**TEXTO EXTRAÍDO:**
►

Cristina Bajo

Heredar el desierto

Hay un programa de televisión que suelo ver porque me levanta el ánimo...
por Cristina Bajo twitter Julio 16, 2017

Es una serie británica de economía y de emprendimientos para el milenio que transitamos: WOBI –World of Business Ideas– o sea, Mundo de ideas de negocios; en internet se aclara que es una “plataforma de contenidos de negocios donde el conocimiento y la experiencia convergen”.

Como su visión es bastante esperanzadora y trata temas que me interesan –de ecología o gestiones familiares– suelo sentarme a disfrutarlo.

El último que vi estaba dedicado a recuperar tierras agotadas por el mal uso que les ha dado el hombre o por pertenecer a zonas semi-desérticas. Me interesó desde la primera imagen: un auténtico labriego de Oriente, seguramente relacionado con la India, puesto que hablaba de costos en rupias.

Era un verdadero campesino, un hombre simple que jamás pasó por la universidad. Sus pies no mienten: eran tan toscos y deformes de andar descalzo entre terrones de greda, que no creo que exista zapato para ellos.

Pertenece a una pequeña aldea asentada en tierras áridas. Cuenta que un día deseó ver verde y árboles, y decidió sembrarlos. Hace años que lo hace y ahora un bosque rodea al poblado. Hoy, su empeño está puesto en un islote cercano.

◄

**TAREAS DEL EJERCICIO:**
1. Según el texto extraído, ¿en qué moneda hablaba de costos el labriego que aparece en el programa?
2. Copia el fragmento del texto extraído entre "Como su visión" y "zapato para ellos.", ambos incluidos, y renombra "campesino" como "agricultor".
Las líneas no hacen falta para trabajar con el texto extraído.

**CONTENIDO DEL CONJUNTO:**
►

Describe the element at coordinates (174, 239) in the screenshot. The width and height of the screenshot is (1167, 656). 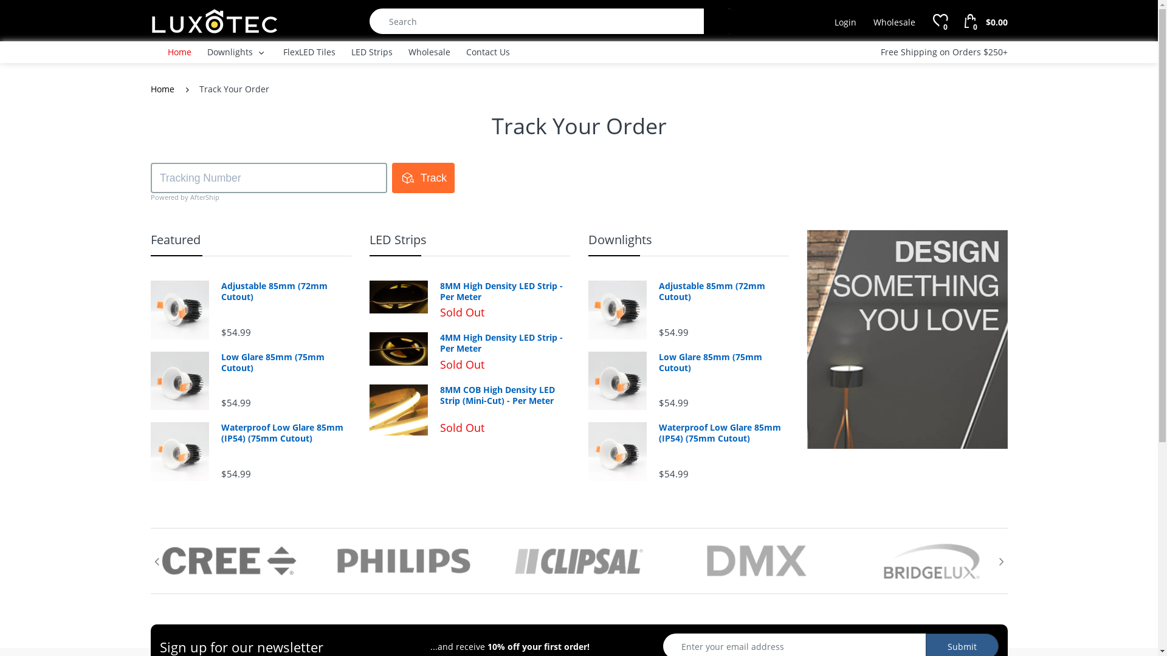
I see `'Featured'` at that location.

◄
►

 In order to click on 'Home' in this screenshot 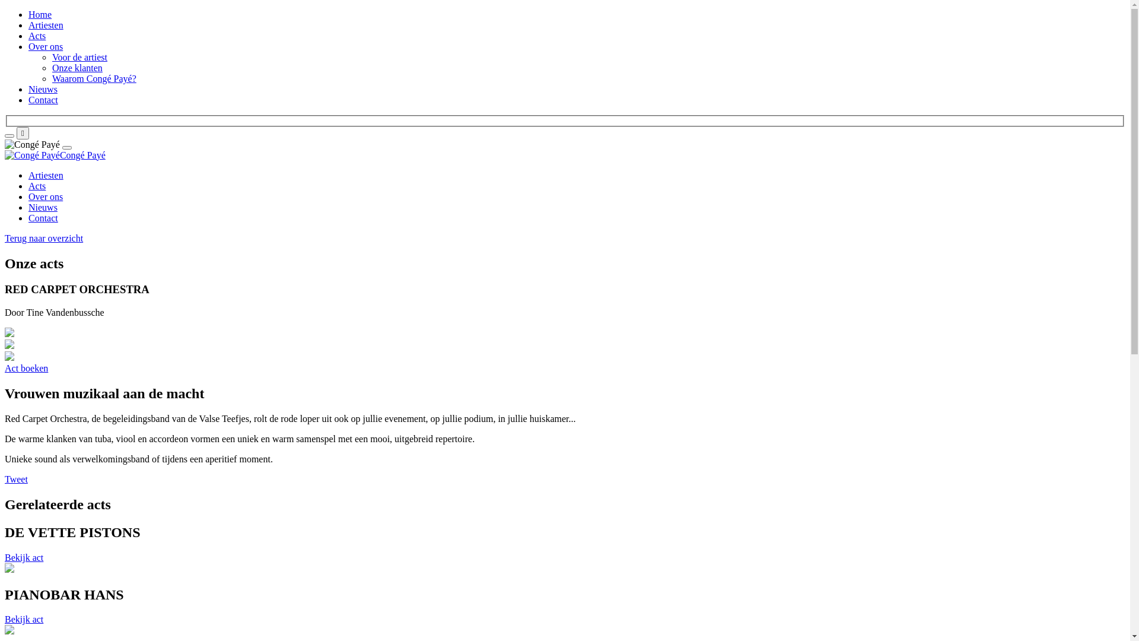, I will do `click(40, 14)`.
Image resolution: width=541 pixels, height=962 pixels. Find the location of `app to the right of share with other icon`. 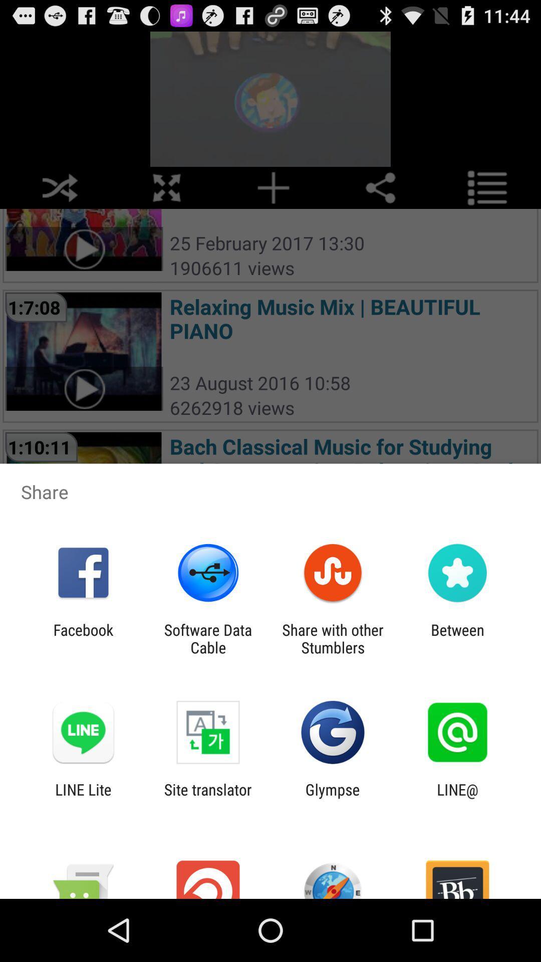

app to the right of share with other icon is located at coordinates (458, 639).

◄

**LISTA DE SOLUCIONES:**
1. En rupias.

2.
Como su visión es bastante esperanzadora y trata temas que me interesan –de ecología o gestiones familiares– suelo sentarme a disfrutarlo.

El último que vi estaba dedicado a recuperar tierras agotadas por el mal uso que les ha dado el hombre o por pertenecer a zonas semi-desérticas. Me interesó desde la primera imagen: un auténtico labriego de Oriente, seguramente relacionado con la India, puesto que hablaba de costos en rupias.

Era un verdadero agricultor, un hombre simple que jamás pasó por la universidad. Sus pies no mienten: eran tan toscos y deformes de andar descalzo entre terrones de greda, que no creo que exista zapato para ellos.